Combination of skin, joint and quality of life outcomes with etanercept in psoriasis and psoriatic arthritis in the PRESTA trial.

Background: Psoriasis and psoriatic arthritis (PsA) affect skin, and/or joints and quality of life (QoL).

Objective: To better assess the success in multiple attributes in subjects with both active psoriasis and PsA, the objective was to quantify the proportion of those who achieved substantial improvement in a composite measure of skin symptoms, joint manifestations, and QoL, on one of two treatment regimens.
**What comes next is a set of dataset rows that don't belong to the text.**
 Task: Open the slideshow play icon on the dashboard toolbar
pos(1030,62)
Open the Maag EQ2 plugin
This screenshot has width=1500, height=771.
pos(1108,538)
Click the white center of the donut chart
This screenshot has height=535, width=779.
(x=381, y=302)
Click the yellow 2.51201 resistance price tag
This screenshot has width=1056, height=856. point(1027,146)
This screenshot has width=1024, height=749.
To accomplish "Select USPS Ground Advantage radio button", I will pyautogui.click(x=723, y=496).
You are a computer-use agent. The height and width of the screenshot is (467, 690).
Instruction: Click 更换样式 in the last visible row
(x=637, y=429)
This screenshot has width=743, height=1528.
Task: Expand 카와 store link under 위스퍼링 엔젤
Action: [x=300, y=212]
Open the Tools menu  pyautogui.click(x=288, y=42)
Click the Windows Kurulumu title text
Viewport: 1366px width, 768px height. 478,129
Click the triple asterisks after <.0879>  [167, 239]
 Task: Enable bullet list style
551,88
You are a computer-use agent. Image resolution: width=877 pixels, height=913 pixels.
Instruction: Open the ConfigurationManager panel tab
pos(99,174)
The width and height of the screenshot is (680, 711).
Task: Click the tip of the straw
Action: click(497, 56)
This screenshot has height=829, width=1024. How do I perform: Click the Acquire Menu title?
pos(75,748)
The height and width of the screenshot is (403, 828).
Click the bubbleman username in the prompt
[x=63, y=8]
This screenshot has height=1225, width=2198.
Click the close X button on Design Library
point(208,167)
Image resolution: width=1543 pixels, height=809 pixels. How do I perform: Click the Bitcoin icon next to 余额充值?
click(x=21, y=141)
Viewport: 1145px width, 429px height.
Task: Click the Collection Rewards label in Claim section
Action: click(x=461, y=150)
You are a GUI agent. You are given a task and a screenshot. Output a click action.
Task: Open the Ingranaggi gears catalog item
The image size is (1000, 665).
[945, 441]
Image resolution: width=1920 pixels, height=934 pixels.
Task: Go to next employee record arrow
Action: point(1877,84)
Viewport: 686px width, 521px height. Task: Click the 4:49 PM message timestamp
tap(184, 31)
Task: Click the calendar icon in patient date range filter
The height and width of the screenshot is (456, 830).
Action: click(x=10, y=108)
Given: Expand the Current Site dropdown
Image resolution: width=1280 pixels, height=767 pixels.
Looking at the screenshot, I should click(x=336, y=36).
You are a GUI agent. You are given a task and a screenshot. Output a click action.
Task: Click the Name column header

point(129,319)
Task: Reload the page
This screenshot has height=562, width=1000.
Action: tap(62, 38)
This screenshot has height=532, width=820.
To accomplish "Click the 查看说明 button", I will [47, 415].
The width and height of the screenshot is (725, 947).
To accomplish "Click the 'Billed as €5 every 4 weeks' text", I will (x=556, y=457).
Methods: Subjects (n=752) with psoriasis and PsA (mean age: 46.5 years, 62.9% male) received etanercept (ETN) 50mg twice weekly (BIW; n = 379) or 50 mg weekly (QW; n=373) for 12 weeks, followed by open-label ETN 50mg QW for 12 weeks. Skin and joint symptoms and QoL were assessed using psoriasis area and severity index (PASI), American College of Rheumatology criteria (ACR) and Euro-QoL (EQ-5D), respectively.

Results:   By week 24, 30.6% and 25.8% of subjects receiving ETN 50 mg BIW/QW and ETN 50 mg QW/QW, respectively (P = 0.198) achieved the composite measure of efficacy for skin plus joints plus QoL (PASI 75 + ACR 50 + EQ-5D VAS >82).

Conclusions: At 24 weeks, 25.8-30.6% met the triad of rigorous efficacy outcomes. Evaluation of treatment efficacy should address the multiple components of this disease complex; therefore it may be important to consider this composite measure in future trials.